### [Challenge]
Copy out all of the material below line for line, changing no character.

### [Given records]
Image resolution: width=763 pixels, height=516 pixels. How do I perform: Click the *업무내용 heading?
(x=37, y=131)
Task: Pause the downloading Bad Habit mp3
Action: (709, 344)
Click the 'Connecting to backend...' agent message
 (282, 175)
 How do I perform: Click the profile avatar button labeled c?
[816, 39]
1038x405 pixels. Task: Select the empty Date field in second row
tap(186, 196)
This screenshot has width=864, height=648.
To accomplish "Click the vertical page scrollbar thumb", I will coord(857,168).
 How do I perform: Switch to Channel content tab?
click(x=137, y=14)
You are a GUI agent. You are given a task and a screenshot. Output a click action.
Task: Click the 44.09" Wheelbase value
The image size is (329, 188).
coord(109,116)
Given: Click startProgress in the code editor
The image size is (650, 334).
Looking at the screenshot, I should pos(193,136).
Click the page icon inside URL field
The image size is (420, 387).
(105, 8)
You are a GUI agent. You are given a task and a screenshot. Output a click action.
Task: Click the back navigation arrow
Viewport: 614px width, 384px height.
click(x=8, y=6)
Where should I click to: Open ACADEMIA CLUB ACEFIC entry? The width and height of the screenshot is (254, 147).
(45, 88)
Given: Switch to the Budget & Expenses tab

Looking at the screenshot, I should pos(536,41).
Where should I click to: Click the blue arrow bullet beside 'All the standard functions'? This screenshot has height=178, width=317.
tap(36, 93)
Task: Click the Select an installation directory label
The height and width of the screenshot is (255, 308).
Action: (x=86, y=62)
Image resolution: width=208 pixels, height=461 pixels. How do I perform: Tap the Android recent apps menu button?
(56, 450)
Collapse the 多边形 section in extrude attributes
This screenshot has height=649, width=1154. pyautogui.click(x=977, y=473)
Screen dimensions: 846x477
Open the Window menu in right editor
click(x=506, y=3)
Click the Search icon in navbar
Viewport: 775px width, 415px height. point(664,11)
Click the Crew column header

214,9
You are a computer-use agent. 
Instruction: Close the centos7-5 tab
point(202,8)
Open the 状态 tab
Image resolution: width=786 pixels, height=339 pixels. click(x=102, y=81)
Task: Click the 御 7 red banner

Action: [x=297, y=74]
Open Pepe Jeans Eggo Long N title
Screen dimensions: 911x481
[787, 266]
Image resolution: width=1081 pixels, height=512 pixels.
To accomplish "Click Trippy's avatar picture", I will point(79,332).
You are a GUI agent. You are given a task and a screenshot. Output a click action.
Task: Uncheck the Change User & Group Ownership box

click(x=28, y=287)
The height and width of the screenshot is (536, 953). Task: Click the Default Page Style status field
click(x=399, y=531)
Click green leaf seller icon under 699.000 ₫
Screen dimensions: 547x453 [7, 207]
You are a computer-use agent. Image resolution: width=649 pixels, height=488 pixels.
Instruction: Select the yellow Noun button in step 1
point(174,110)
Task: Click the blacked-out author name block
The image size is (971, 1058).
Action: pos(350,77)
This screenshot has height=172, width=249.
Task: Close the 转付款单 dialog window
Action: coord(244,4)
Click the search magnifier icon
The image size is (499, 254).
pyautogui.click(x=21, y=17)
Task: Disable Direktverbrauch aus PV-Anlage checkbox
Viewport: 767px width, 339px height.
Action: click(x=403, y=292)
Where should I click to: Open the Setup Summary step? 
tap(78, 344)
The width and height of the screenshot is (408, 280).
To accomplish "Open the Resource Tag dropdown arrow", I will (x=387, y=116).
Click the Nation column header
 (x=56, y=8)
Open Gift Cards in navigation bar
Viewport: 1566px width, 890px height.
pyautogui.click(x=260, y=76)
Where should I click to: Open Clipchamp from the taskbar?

### [Task response]
Image resolution: width=763 pixels, height=516 pixels. How do I perform: Click the *업무내용 heading?
(x=37, y=131)
Task: Pause the downloading Bad Habit mp3
Action: (709, 344)
Click the 'Connecting to backend...' agent message
 (282, 175)
 How do I perform: Click the profile avatar button labeled c?
[816, 39]
1038x405 pixels. Task: Select the empty Date field in second row
tap(186, 196)
This screenshot has width=864, height=648.
To accomplish "Click the vertical page scrollbar thumb", I will coord(857,168).
 How do I perform: Switch to Channel content tab?
click(x=137, y=14)
You are a GUI agent. You are given a task and a screenshot. Output a click action.
Task: Click the 44.09" Wheelbase value
The image size is (329, 188).
coord(109,116)
Given: Click startProgress in the code editor
The image size is (650, 334).
Looking at the screenshot, I should pos(193,136).
Click the page icon inside URL field
The image size is (420, 387).
(105, 8)
You are a GUI agent. You are given a task and a screenshot. Output a click action.
Task: Click the back navigation arrow
Viewport: 614px width, 384px height.
click(x=8, y=6)
Where should I click to: Open ACADEMIA CLUB ACEFIC entry? The width and height of the screenshot is (254, 147).
(45, 88)
Given: Switch to the Budget & Expenses tab

Looking at the screenshot, I should pos(536,41).
Where should I click to: Click the blue arrow bullet beside 'All the standard functions'? This screenshot has height=178, width=317.
tap(36, 93)
Task: Click the Select an installation directory label
The height and width of the screenshot is (255, 308).
Action: (x=86, y=62)
Image resolution: width=208 pixels, height=461 pixels. How do I perform: Tap the Android recent apps menu button?
(56, 450)
Collapse the 多边形 section in extrude attributes
This screenshot has height=649, width=1154. pyautogui.click(x=977, y=473)
Screen dimensions: 846x477
Open the Window menu in right editor
click(x=506, y=3)
Click the Search icon in navbar
Viewport: 775px width, 415px height. point(664,11)
Click the Crew column header

214,9
You are a computer-use agent. 
Instruction: Close the centos7-5 tab
point(202,8)
Open the 状态 tab
Image resolution: width=786 pixels, height=339 pixels. click(x=102, y=81)
Task: Click the 御 7 red banner

Action: [x=297, y=74]
Open Pepe Jeans Eggo Long N title
Screen dimensions: 911x481
[787, 266]
Image resolution: width=1081 pixels, height=512 pixels.
To accomplish "Click Trippy's avatar picture", I will point(79,332).
You are a GUI agent. You are given a task and a screenshot. Output a click action.
Task: Uncheck the Change User & Group Ownership box

click(x=28, y=287)
The height and width of the screenshot is (536, 953). Task: Click the Default Page Style status field
click(x=399, y=531)
Click green leaf seller icon under 699.000 ₫
Screen dimensions: 547x453 [7, 207]
You are a computer-use agent. Image resolution: width=649 pixels, height=488 pixels.
Instruction: Select the yellow Noun button in step 1
point(174,110)
Task: Click the blacked-out author name block
The image size is (971, 1058).
Action: pos(350,77)
This screenshot has height=172, width=249.
Task: Close the 转付款单 dialog window
Action: coord(244,4)
Click the search magnifier icon
The image size is (499, 254).
pyautogui.click(x=21, y=17)
Task: Disable Direktverbrauch aus PV-Anlage checkbox
Viewport: 767px width, 339px height.
Action: click(x=403, y=292)
Where should I click to: Open the Setup Summary step? 
tap(78, 344)
The width and height of the screenshot is (408, 280).
To accomplish "Open the Resource Tag dropdown arrow", I will (x=387, y=116).
Click the Nation column header
 (x=56, y=8)
Open Gift Cards in navigation bar
Viewport: 1566px width, 890px height.
pyautogui.click(x=260, y=76)
Where should I click to: Open Clipchamp from the taskbar?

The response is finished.